James Madison Papers

Benjamin Harrison to Virginia Delegates, 11 May 1782

Benjamin Harrison to Virginia Delegates

FC (Virginia State Library). In the hand of Thomas Meriwether, who had succeeded Charles Hay as assistant clerk of the Council of State on 7 May 1782.

In Council May 11th. 1782.


I have inclos’d for your perusal a letter to Mr Morris and one to the Chevalier, which you’l please to seal and deliver after reading, and use your endeavours to obviate any difficulties that may be started by the Minister if in your power. I am much at a loss to conjecture what could occasion such a change in him, tho’ I think it clear it originated in Philadelphia on some person in power being informed that the stores were ready to be shiped; if it had come from France, the Minister would certainly be inform’d of their cost: perhaps you may be able to unravel this business; if you are I should be obliged to you for the communication.1 Mr Ross will by this Post remit you Bills for £150 each which I hope will serve you til a way can be found to supply you fully.2 I am &c

1See Virginia Delegates to Harrison, 24 January, and nn.; 28 May 1782, and nn. 11 and 13. Harrison’s letters of 11 May 1782 to Robert Morris and La Luzerne, respectively, are in McIlwaine, Official Letters description begins H. R. McIlwaine, ed., Official Letters of the Governors of the State of Virginia (3 vols.; Richmond, 1926–29). description ends , III, 210–12. Vergennes had informed La Luzerne that the cost of the military supplies, purchased by Virginia and still awaiting shipment from France, would be charged against money loaned to Congress by Dutch bankers.

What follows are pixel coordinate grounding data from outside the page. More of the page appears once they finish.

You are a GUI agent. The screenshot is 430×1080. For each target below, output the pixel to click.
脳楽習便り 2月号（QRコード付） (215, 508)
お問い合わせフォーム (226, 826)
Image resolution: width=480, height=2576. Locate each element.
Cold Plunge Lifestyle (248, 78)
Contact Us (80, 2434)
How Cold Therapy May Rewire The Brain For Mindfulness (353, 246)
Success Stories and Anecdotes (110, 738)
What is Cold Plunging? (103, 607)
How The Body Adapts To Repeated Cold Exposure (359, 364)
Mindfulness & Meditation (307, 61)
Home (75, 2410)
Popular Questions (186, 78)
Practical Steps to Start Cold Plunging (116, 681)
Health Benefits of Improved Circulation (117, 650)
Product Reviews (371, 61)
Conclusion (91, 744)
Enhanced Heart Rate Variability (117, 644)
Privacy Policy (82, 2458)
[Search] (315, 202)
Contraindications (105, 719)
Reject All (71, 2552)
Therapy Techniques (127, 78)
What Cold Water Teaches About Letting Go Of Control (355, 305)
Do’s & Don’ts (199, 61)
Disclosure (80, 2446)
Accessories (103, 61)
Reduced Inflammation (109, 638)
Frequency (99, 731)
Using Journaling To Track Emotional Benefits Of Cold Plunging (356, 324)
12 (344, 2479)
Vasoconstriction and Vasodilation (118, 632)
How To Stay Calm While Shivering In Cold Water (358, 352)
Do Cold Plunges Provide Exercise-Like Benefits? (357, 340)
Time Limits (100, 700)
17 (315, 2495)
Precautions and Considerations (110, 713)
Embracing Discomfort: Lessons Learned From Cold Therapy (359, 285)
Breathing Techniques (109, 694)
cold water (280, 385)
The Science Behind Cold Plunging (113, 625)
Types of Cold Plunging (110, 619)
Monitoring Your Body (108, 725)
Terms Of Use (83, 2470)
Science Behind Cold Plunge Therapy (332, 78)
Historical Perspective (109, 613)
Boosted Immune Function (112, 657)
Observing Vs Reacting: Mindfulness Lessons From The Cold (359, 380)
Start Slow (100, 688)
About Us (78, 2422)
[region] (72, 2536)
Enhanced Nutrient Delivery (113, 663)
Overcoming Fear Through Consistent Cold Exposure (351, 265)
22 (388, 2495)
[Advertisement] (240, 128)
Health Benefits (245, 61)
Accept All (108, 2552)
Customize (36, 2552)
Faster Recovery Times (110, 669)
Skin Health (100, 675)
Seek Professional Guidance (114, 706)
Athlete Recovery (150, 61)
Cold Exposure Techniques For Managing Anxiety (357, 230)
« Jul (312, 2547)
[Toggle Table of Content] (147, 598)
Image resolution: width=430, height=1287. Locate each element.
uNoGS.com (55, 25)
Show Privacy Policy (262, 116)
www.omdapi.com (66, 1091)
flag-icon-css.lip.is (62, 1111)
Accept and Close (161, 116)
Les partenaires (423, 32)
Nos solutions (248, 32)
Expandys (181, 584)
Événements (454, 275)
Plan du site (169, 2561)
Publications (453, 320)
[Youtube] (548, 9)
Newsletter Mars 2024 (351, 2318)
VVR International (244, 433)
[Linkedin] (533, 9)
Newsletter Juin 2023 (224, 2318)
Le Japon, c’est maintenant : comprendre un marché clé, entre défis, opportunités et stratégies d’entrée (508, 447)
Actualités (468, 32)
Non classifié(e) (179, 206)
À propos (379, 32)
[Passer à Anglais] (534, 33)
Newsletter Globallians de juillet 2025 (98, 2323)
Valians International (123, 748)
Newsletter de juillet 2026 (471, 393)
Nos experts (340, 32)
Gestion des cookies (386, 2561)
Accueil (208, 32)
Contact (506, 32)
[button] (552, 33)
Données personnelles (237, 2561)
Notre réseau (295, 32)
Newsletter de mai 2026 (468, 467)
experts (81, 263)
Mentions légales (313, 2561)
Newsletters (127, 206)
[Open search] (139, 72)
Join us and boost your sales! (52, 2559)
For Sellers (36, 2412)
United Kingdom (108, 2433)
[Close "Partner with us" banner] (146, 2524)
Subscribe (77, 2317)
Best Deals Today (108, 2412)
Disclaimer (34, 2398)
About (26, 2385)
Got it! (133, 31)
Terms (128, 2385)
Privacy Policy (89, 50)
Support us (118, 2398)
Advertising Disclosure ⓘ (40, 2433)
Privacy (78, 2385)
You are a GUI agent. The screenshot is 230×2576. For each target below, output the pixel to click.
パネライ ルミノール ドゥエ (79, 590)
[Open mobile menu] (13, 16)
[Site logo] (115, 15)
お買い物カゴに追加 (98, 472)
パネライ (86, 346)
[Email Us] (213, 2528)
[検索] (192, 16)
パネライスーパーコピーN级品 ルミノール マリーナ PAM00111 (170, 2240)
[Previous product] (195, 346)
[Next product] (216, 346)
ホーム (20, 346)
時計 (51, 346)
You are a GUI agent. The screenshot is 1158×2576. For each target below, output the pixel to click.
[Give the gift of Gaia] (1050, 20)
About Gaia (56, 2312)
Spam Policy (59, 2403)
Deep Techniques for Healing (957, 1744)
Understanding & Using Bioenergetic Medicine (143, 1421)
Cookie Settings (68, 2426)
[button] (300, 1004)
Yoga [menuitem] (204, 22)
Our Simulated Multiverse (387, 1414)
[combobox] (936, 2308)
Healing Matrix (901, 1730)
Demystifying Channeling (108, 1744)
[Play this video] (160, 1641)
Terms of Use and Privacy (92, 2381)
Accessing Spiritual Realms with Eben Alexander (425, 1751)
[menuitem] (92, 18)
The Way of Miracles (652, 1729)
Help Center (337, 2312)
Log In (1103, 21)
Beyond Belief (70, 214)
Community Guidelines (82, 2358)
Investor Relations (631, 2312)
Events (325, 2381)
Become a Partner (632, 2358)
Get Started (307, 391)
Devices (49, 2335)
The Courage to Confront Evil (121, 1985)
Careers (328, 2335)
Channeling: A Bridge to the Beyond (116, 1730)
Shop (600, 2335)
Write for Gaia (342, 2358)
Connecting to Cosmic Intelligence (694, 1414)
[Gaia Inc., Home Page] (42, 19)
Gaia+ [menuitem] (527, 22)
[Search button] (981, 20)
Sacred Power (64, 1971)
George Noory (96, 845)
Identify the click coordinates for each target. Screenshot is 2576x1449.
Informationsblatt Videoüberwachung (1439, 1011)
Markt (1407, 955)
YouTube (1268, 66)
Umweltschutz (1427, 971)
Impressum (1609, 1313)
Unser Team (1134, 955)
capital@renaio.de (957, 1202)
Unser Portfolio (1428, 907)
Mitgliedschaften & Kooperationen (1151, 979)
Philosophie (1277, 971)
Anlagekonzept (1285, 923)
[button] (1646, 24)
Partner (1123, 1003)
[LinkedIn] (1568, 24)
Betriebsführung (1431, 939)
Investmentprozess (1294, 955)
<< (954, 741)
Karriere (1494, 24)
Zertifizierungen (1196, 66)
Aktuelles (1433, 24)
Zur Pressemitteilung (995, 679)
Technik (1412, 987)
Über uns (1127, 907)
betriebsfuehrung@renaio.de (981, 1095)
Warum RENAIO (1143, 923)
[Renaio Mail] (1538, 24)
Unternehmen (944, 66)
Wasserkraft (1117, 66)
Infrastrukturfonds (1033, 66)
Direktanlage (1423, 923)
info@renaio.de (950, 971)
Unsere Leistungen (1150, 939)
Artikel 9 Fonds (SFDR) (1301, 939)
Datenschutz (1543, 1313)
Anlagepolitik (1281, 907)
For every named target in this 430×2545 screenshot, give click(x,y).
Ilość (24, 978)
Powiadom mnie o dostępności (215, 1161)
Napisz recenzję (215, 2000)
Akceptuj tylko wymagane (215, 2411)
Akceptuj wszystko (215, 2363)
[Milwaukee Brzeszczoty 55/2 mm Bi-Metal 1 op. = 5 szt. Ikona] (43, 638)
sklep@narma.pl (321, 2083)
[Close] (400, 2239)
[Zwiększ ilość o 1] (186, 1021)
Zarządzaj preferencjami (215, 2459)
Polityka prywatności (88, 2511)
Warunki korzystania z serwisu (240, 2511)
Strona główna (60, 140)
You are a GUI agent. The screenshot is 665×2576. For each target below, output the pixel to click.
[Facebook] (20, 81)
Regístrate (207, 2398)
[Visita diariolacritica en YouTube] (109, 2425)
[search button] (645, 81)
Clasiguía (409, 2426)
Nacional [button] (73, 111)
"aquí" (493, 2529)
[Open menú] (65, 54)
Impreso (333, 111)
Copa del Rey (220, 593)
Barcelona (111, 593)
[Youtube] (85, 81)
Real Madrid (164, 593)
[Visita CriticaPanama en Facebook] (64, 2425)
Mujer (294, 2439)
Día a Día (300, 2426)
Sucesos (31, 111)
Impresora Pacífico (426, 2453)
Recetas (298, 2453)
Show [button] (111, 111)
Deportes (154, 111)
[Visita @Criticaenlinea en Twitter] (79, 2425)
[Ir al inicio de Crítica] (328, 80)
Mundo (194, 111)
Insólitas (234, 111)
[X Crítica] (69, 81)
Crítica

To this, Robert Morris and Harrison both refused to agree. The governor felt “a sensible mortification” because the French evidently distrusted the solvency of Virginia and thereby humbled her citizens “in the eyes of the States themselves, and all the rest of the world.” When they first conferred about the supplies, La Luzerne seems to have encouraged Harrison to believe that the court of Versailles would cover the cost of the goods and accept as security “a bond” pledging the Virginia General Assembly to reimburse the French government “in five annual payments, to commence from the close of the present War.”